A casa di Bice c’era un libro. I carabinieri lo hanno trovato nel corso di una perquisizione poco dopo l’arresto del latitante. “Il giovane Holden” di Salinger è il volume trovato nell’abitazione di Castelvetrano. Riporta una dedica scritta con una penna di colore verde: “A Matteo MD, l’uomo di immensa virtù dotato di un grande senso umanitario…”.

La frase prosegue con parole, sigle, riferimenti incomprensibili a chi non è di famiglia e non conosce i segreti. Anche su questo lavorano i magistrati della Direzione distrettuale antimafia di Palermo.
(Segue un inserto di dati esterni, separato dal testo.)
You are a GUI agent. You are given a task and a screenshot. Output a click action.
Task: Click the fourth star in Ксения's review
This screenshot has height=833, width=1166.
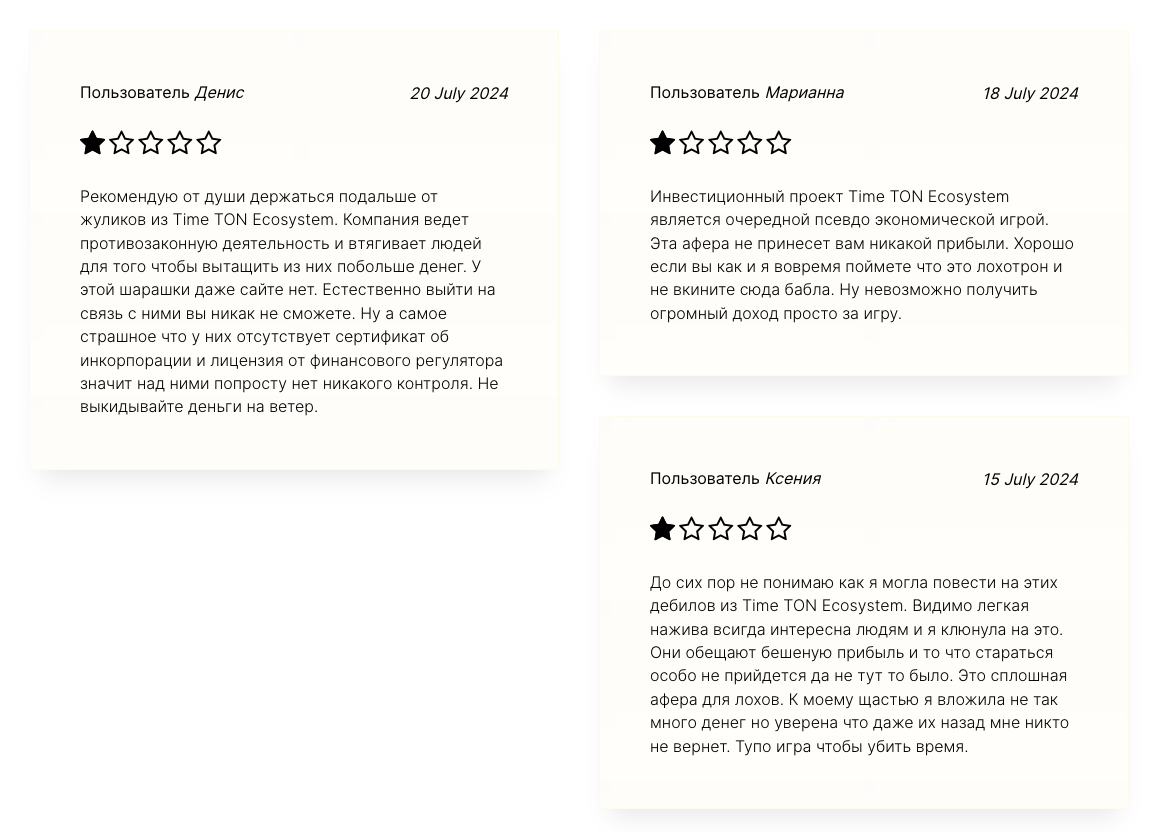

Perché la convinzione è che anche Bice e Giovanna siano state molto più di sorelle e confidenti. Avrebbero avuto un ruolo mafioso, contribuendo alla latitanza del fratello e al consolidamento del suo potere e del suo impero patrimoniale. Durante le perquisizioni a casa di Rosalia i carabinieri del Ros trovarono 130 mila euro in contanti in un armadio. Briciole per le piccole spese quotidiane, secondo chi indaga.

Messina Denaro soldi
I soldi trovati nel doppiofondo di un armadio a casa di Rosalia Messina Denaro

Un legame, il loro, che mai sarebbe venuto meno. Il 29 dicembre del 2022, meno di un mese prima della cattura, Messina Denaro passava e ripassava in auto tranquillamente a Castelvetrano sotto casa dell’ex compagna Franca Alagna e delle sorelle Bice e Giovanna, sperando di vederle almeno da lontano. Secondo la Procura, anche loro meritano di allungare la lista dei familiari di Messina Denaro finiti in carcere: sorelle, nipoti e cognati.

Per il gip di Palermo ci sono i gravi indizi su Bice e Giovanna Messina Denaro, ma la richiesta è stata rigettata. Con la morte del fratello sarebbero venute meno le esigenze cautelari con la morte del boss.